SPEAR PHISHING ATTACKS
Spear phishing is a common type of cyber attack in which attackers take a narrow focus and craft detailed, targeted email messages to a specific recipient or group. This requires the attacker to research their target to find important details that can give their messages a thin veneer of plausibility—all in the hopes of fooling and ensnaring a valuable target into clicking or downloading a malicious payload, or into initiating an undesired action such as a wire transfer.
Spear phishing attacks may target just one organization at a time, or even specific teams within one organization. When spear phishing attacks get even more granular, they often go after the biggest possible targets with a laser focus, such as C-level executives or senior managers; this kind of hyper-specific phishing attack is colloquially called whaling.
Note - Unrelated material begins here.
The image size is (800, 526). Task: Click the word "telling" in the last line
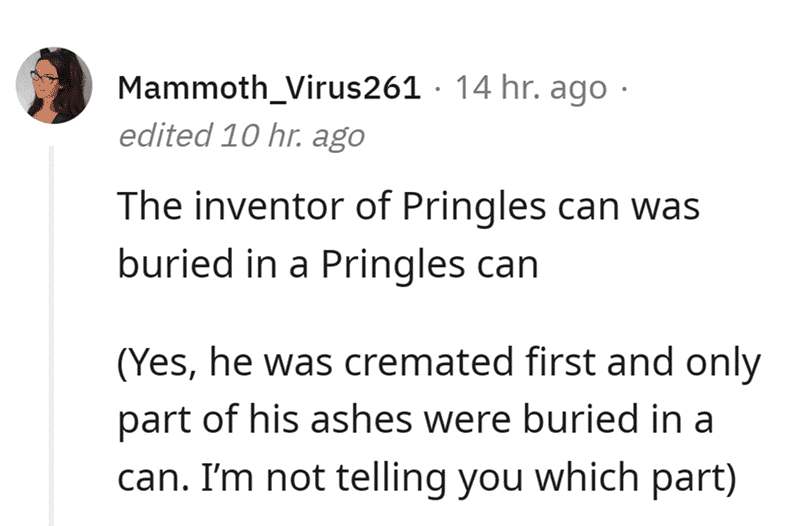pyautogui.click(x=390, y=478)
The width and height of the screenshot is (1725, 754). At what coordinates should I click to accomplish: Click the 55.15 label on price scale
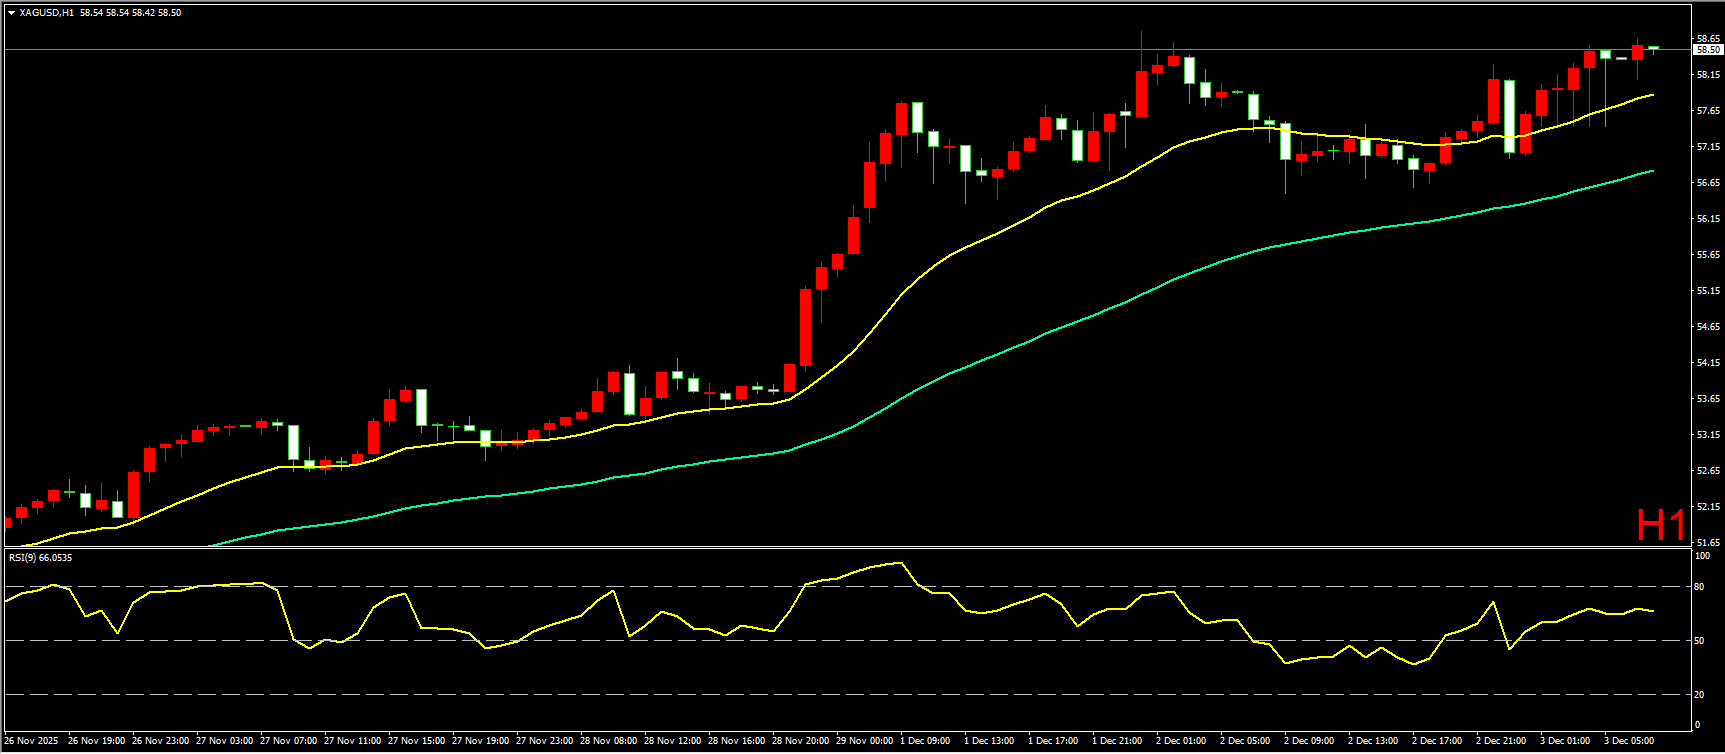pos(1707,291)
A whaling is a common cyber attack that occurs when an attacker utilizes spear phishing methods to go after a large, high-profile target, such as the c-suite. Malicious actors know that executives and high-level employees (like public spokespersons) can be savvy to the usual roster of spam tactics; they may have received extensive security awareness training because of their public profile, and the security team may have more stringent policies and heftier tools in place to protect them. This leads attackers who try to phish these targets to look beyond the same old tried-and-true tactics to more sophisticated, targeted methods.
Users today have so many logins and passwords to remember that it’s tempting to reuse credentials here or there to make life a little easier. Even though security best practices universally recommend that you have unique passwords for all your applications and websites, many people still reuse their passwords—a fact attackers rely on.
Once attackers have a collection of usernames and passwords from a breached website or service (easily acquired on any number of black market websites on the internet), they know that if they use these same credentials on other websites there’s a chance they’ll be able to log in. No matter how tempting it may be to reuse credentials for your email, bank account, and your favorite sports forum, it’s possible that one day the forum will get hacked, giving an attacker easy access to your email and bank account. When it comes to credentials, variety is essential. Password managers are available and can be helpful when it comes to managing the various credentials you use.
This is just a selection of common attack types and techniques (follow this link to learn more about web application vulnerabilitites specificially). It is not intended to be exhaustive, and attackers do evolve and develop new methods as needed; however, being aware of, and mitigating these types of attacks will significantly improve your security posture.